The recent strength of the US dollar may also be influencing the price, given the inverse relationship between the dollar and oil prices, but the fundamentals appear to be the driver and, with global inventories bulging — US inventories of crude are about 100 million barrels above their five-year average — there is a glut of supply.
The underlying fundamentals, however, remain encouraging.
The collapse in the price since 2014 has seen well over $US1 trillion of planned exploration and development of new supply abandoned even as demand has been rising modestly but steadily.
It is the glut of stocks of crude and of refined product that will have to be worked through before the fundamentals of supply and demand eventually reassert themselves.
The industry expectation remains that sometime next year, probably in the second half, the market will be in a far more balanced position and that the price will firm significantly to levels between $US60 and $US70 a barrel.
The wildcard, however, is the actions of the Middle East producers and the Saudis in particular.

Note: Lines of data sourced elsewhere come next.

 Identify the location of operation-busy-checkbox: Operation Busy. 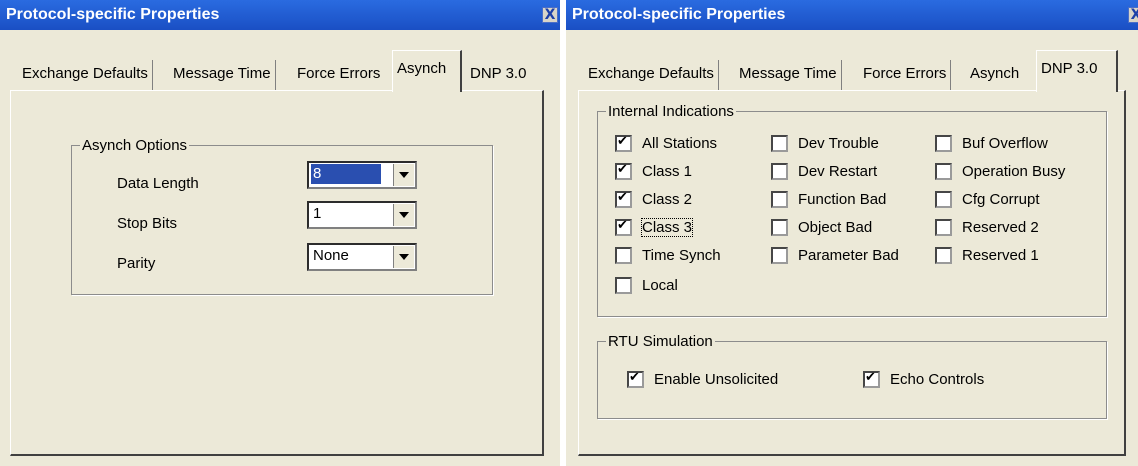
(1000, 172).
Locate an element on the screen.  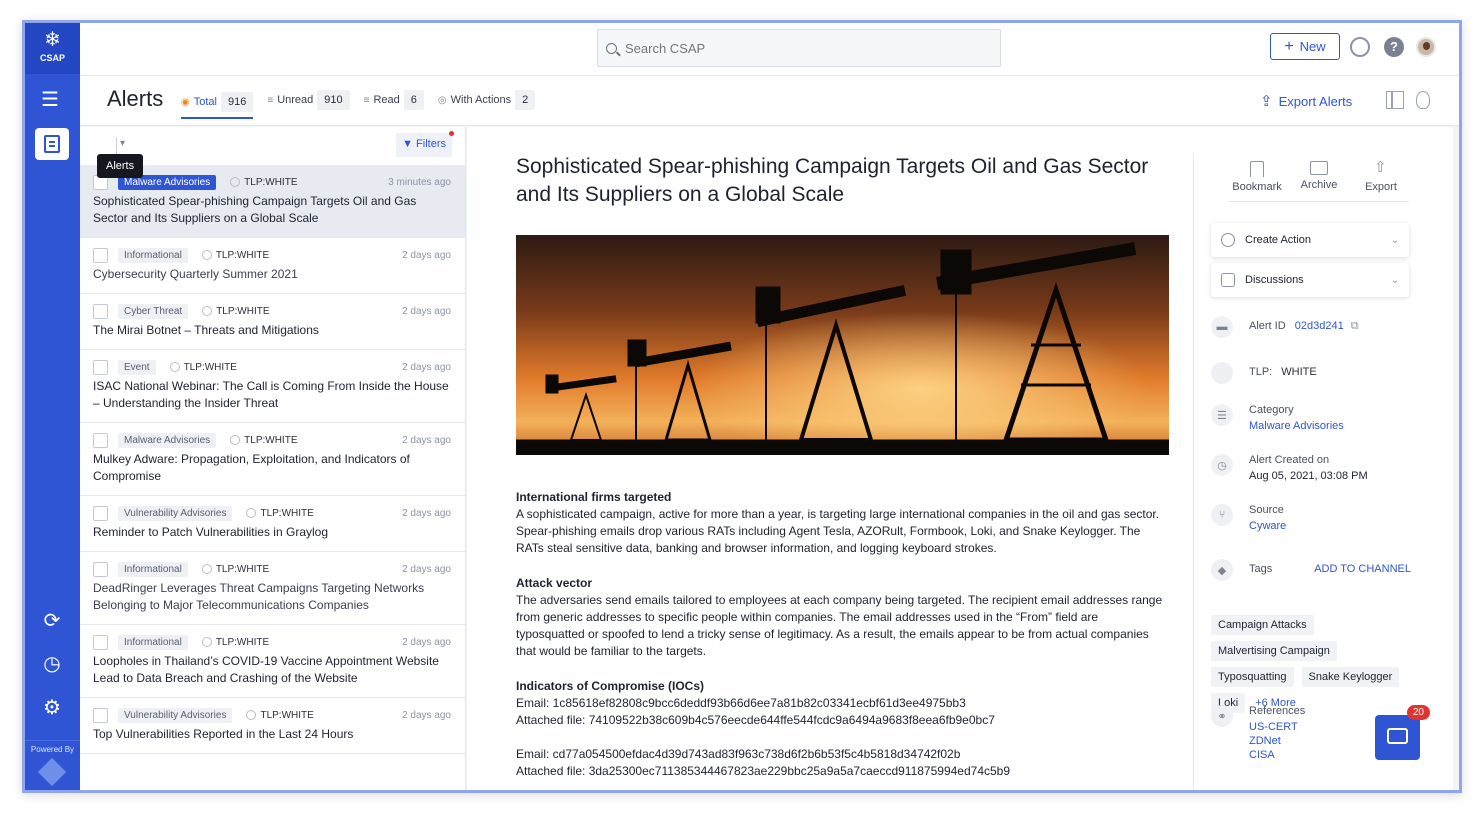
nav-rail: ❄ CSAP ☰ ⟳ ◷ ⚙ Powered By is located at coordinates (52, 406).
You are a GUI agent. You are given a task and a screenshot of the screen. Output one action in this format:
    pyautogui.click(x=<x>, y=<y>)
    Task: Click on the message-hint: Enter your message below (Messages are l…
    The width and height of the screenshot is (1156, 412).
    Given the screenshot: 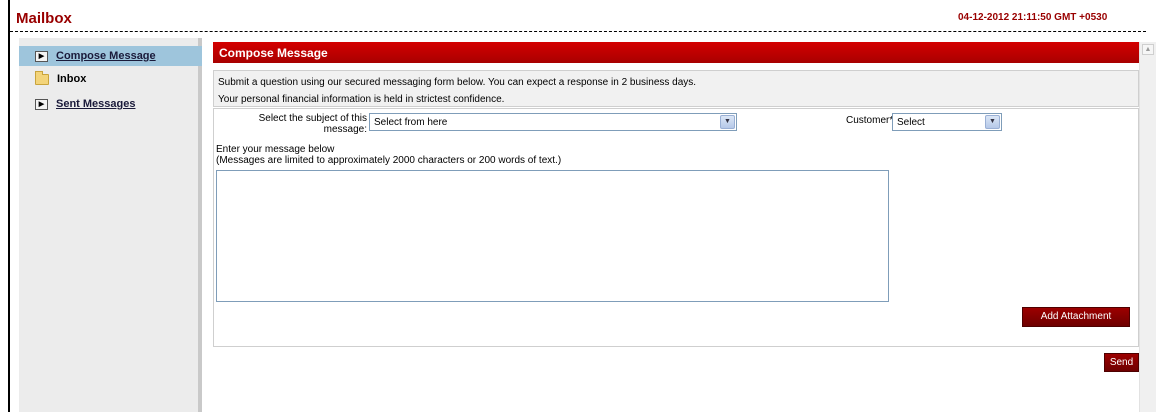 What is the action you would take?
    pyautogui.click(x=388, y=155)
    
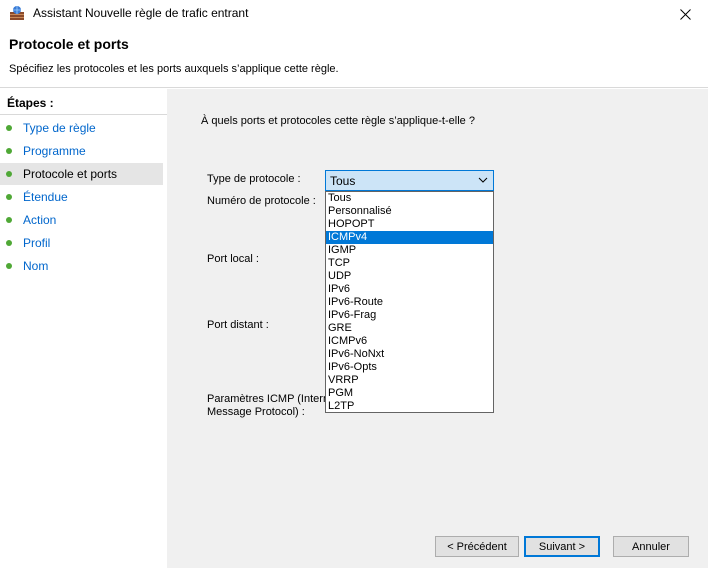 The width and height of the screenshot is (708, 568). I want to click on protocol-option-igmp: IGMP, so click(410, 250).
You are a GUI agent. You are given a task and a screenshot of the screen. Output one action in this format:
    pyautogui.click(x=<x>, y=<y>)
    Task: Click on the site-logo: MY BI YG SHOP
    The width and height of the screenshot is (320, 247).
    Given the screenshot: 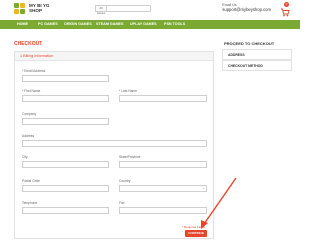 What is the action you would take?
    pyautogui.click(x=37, y=10)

If OPEC production remains at near record levels and the Saudis remain more concerned about market share than price, the stability and price levels the industry needs before investment in exploration and development can recover might remain elusive.
While the oil price has fallen as the US dollar has risen, iron ore prices — which generally have the same inverse relationship with the dollar as oil — have been rising strongly, pushing past $US60 a tonne overnight.
The divergence appears to be driven by the strong levels of activity in China’s steel sector, probably because of the underestimated impact of China’s attempts to stimulate its economy through another wave of infrastructure investment.
Another factor may be the decline of China’s domestic iron ore producers, displaced by low-cost and higher-quality seaborne iron ore.
The recent filing of an anti-dumping complaint by more than 20 Chinese domestic miners was a signal that the pressure on those producers has become acute as they lose both market share and actual volumes to imports from Australia and Brazil.
There is also structural change occurring within China’s steel industry and resource sector, with the authorities trying to drive out uneconomic capacity.
With a significant proportion of China’s domestic iron ore production integrated with local steel producers, the emphasis on fewer, larger and more efficient mills would have a disproportionate impact on the domestic miners and could boost demand for the higher quality ore imports.